The Spencer Davis Group: “Keep On Running.” No. 1 in December 1965
A substantially -rearranged version of reggae star Jackie Edwards' original, hinging on Muff Winwood's fat, farty bass riff, and brother Stevie's great voice and fuzz guitar. This led to more Jackie Edward numbers, and more big hits for the SDG.
The Animals: “Inside- Looking Out.” No. 12 in February 1966
Frustrated by Mickie Most's insistence on giving them Brill Building songs which portrayed romanticised views of poverty, the group split with him and released this. Based on their existing re-arrangement of the work song "Rosie" (you can find them playing it in concert, somewhere on YouTube) it's credited to Burdon and bassist 'Chas' Chandler, and is probably their most powerful musical statement as a Blues Band since House Of The Rising Sun. It stalled just outside the top Ten and after that they returned to the Brill Building for Goffin/King's "Don't Bring Me Down" in June, their final single.
The Spencer Davis Group: “Somebody Help Me.” No. 1 in March 1966
Virtually a straight copy of the original, minus the orchestra and brass, a bright uptempo song and a good choice for the band, though without the immediate impact of its predecessor.
Alan Price: “I Put A Spell On You.” No. 9 in March 1966
Owing more to the Nina Simone version than Screamin' Jay's original, this opens with a hymnal organ figure. Alan takes the first verse alone, then the band comes in and it kicks into overdrive with syncopated brass and a dazzling keyboard solo. He ain't Eric Burdon, but he still delivers a powerful and passionate vocal, and musically it's much more cohesive than his old band's version on Animalisms. Nicely done.

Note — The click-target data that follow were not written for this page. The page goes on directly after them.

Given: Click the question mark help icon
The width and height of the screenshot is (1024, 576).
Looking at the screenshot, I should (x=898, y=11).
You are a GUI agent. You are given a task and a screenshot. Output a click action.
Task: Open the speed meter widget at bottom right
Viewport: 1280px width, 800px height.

The Pretty Things: “Come See Me.” No. 43 in May 1966
A re-arrangement of the single by little known Soul singer J J Jackson, the Pretties put this into the same tempo as "Everybody Needs Somebody" and throw all their energy into it. The bass intro is immediately striking, the band, augmented by keyboards, sounds huge, and the catchy chorus trades May's vocal with Taylor's super-fuzzy guitar. A really powerful single, this deserved to do much better.
The Spencer Davis Group: “When I Come Home.” No. 12 in September 1966
Co-written by Stevie Winwood and Jackie Edwards, brought together through their mutual association with Chris Blackwell of Island Records. A fine track, it doesn't quite have the immediacy of their two chart-toppers, but may have been the catalyst that spurred young Stevie into writing his own hits.

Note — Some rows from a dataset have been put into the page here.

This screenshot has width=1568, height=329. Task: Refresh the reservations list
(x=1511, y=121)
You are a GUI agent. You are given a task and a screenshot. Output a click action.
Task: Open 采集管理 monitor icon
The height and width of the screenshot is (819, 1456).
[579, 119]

Georgie Fame: “Sunny.” No. 13 in September 1966
Written and recorded Stateside by Bobby Hebb, whose version of it went into the UK Charts just ahead of this one. Fame's arrangement is put together with piano and lots of smooth brass, but it's Hebb's version that has the “vibes” (in more ways than one!)
The Spencer Davis Group: “Gimme Some Loving.” No. 2 in November 1966
Credited to Winwood on the UK single label, though Spencer and Stevie's brother Muff (but not drummer Pete York) were included on the sheet music. Allegedly based around Homer Banks's “A Lot Of Love,” Muff recalls it was “conceived, arranged and rehearsed” in half an hour.

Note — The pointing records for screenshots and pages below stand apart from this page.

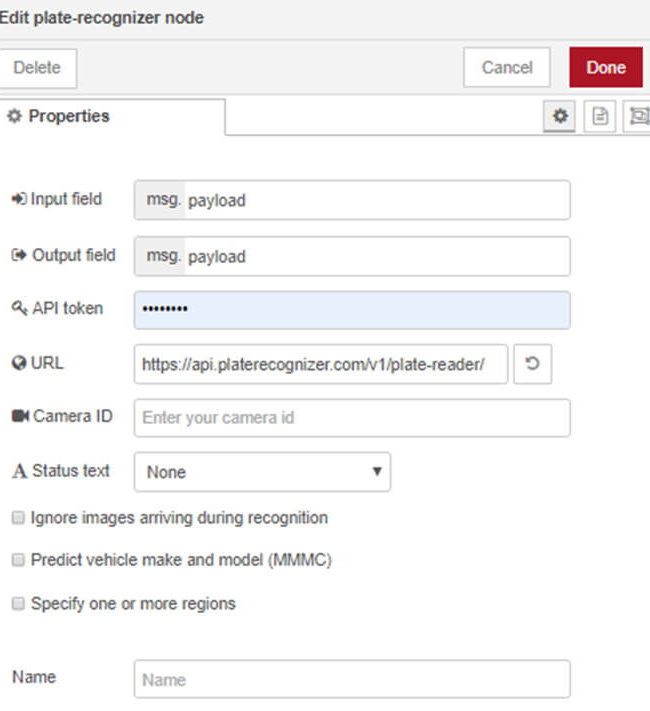Enable Ignore images arriving during recognition
The image size is (650, 711).
coord(18,517)
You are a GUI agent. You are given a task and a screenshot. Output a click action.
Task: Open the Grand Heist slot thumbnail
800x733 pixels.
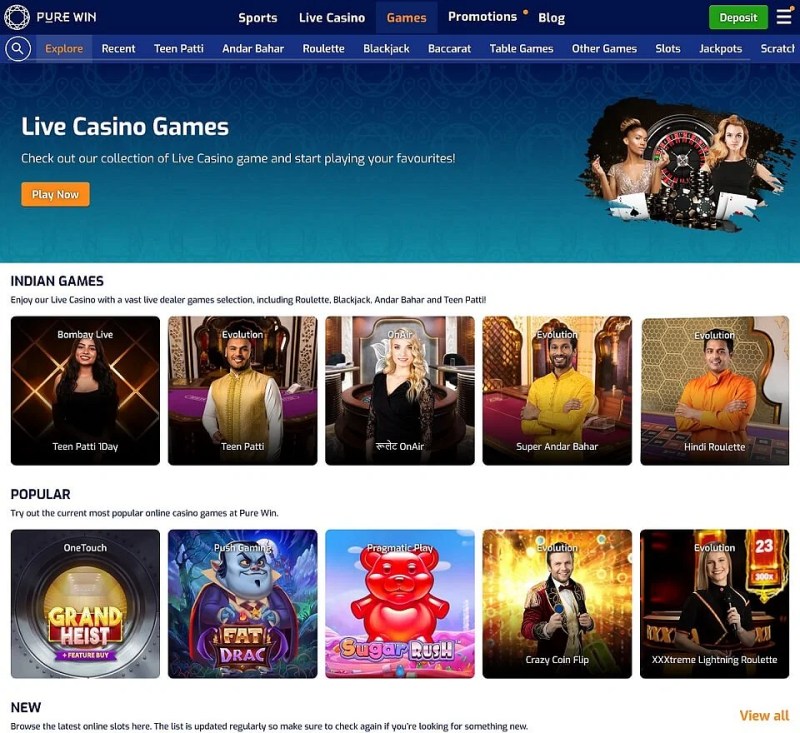85,603
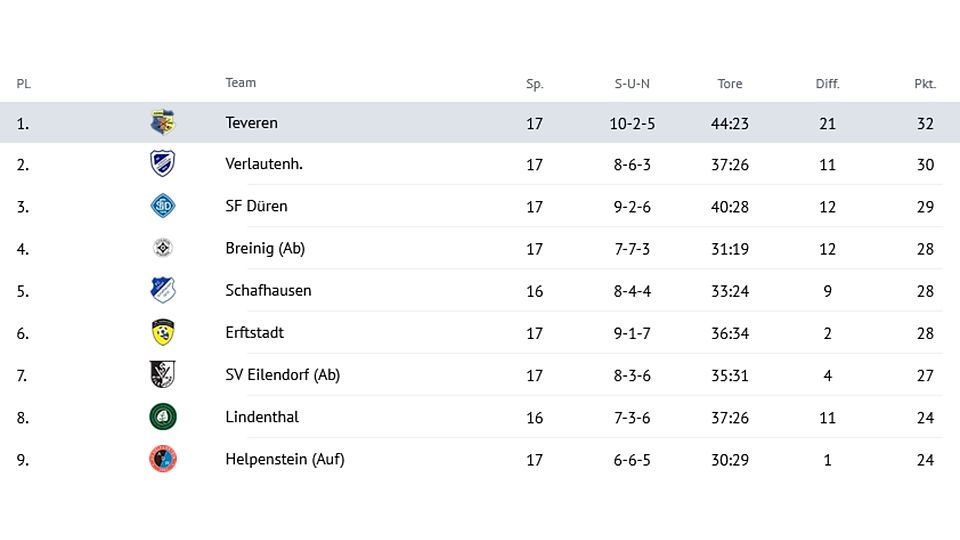Click the Tore column header

(730, 84)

Georgie Fame: “Sitting In The Park.” No.12 in December 1966
No. 12 in December 1966 Fame delivers a pretty accurate cover of singer and writer Billy Stewart's smooth and tuneful American hit, providing a strangely summery sound for an Xmas single.
The Spencer Davis Group: “I'm A Man.” No. 9 in January 1967
Unlike the Bo Diddley or Muddy Waters songs of the same name, Stevie's masculinity finds a more cerebral expression, as he admits he'd “rather be with cats.” In fact, he's “resisting all involvement” with women – sorry, I mean “groovy chicks” - in favour of following his creative muse. His last with the band before he quit to form Traffic, and later covered by brassy American outfit Chicago Transit Authority.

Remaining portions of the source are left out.